Example 6–1 Sample Resource Quota Set

The following example resource quota set restricts user1 and user2 to two gigabytes of free virtual space on each host in the host group lx_hosts.

     {
        name         max_virtual_free_on_lx_hosts
        description  "resource quota for virtual_free restriction"
        enabled      true
        limit        users {user1,user2} hosts {@lx_host} to virtual_free=2g
     }

Static and Dynamic Resource Quotas

Resource quota rules always define a maximum value of a resource that can be used. In most cases, these values are static and equal for all matching filter scopes. Although you could define several different rules to apply to different scopes, you would then have several rules that are nearly identical. Instead of duplicating rules, you can instead define a dynamic limit.

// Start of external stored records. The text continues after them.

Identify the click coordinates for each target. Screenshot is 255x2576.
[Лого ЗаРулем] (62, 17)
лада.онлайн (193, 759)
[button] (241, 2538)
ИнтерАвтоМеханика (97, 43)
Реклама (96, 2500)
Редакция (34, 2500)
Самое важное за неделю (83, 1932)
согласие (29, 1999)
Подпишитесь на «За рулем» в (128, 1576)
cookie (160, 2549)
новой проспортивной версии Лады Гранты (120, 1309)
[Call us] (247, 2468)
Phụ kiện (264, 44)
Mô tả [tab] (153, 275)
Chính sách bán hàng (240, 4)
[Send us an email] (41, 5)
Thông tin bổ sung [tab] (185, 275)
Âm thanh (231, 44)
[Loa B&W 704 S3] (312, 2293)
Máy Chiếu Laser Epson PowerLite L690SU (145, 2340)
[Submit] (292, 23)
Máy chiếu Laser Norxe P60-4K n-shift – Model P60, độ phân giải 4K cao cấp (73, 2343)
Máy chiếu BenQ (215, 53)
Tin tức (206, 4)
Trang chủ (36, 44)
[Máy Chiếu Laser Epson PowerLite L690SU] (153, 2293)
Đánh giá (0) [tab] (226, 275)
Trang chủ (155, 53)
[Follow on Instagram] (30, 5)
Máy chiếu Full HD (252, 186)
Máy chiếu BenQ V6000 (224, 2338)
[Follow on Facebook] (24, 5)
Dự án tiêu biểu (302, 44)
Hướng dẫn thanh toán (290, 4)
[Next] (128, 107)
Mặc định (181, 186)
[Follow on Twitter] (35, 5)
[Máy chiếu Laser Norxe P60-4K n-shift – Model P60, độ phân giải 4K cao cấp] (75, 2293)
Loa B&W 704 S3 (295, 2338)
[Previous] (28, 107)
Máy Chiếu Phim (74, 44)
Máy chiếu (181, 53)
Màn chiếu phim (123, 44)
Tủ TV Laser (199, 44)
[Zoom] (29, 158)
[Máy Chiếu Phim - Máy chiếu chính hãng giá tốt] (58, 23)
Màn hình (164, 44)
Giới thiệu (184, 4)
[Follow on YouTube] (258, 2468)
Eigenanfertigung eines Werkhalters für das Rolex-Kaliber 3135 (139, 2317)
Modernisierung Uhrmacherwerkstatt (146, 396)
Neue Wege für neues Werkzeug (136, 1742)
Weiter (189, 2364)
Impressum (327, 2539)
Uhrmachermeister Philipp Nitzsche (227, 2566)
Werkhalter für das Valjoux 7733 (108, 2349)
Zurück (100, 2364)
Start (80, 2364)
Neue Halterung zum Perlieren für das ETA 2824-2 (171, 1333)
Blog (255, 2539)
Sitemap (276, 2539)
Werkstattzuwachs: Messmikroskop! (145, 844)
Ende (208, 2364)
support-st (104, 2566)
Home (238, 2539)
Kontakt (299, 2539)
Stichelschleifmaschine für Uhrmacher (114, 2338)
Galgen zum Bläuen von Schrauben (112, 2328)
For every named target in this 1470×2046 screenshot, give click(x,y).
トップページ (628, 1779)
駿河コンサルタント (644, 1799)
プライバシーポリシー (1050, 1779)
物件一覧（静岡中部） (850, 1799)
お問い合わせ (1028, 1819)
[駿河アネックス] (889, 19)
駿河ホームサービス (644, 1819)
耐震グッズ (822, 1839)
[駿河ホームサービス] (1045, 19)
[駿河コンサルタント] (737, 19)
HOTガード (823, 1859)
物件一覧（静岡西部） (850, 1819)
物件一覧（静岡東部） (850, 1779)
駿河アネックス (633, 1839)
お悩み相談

A dynamic limit uses an algebraic expression to derive the rule limit value. The algebraic formula can reference a complex attribute whose value is used to calculate the resulting limit.

Example 6–2 Dynamic Limit Example

The following example illustrates the use of dynamic limits. Users are allowed to use 5 slots per CPU on all Linux hosts.

limit hosts {@linux_hosts} to slots=$num_proc*5

The value of num_proc is the number of processors on the host. The limit is calculated by the formula $num_proc*5, and can be different on each host. Expanding the example above, you could have the following resulting limits:

On a host that has two CPUs, users can use ten slots to run jobs.
On a host that has one CPU, users can use only five slots to run jobs.

Instead of num_proc, you could use any other complex attribute known for a host as either a load value or a consumable resource.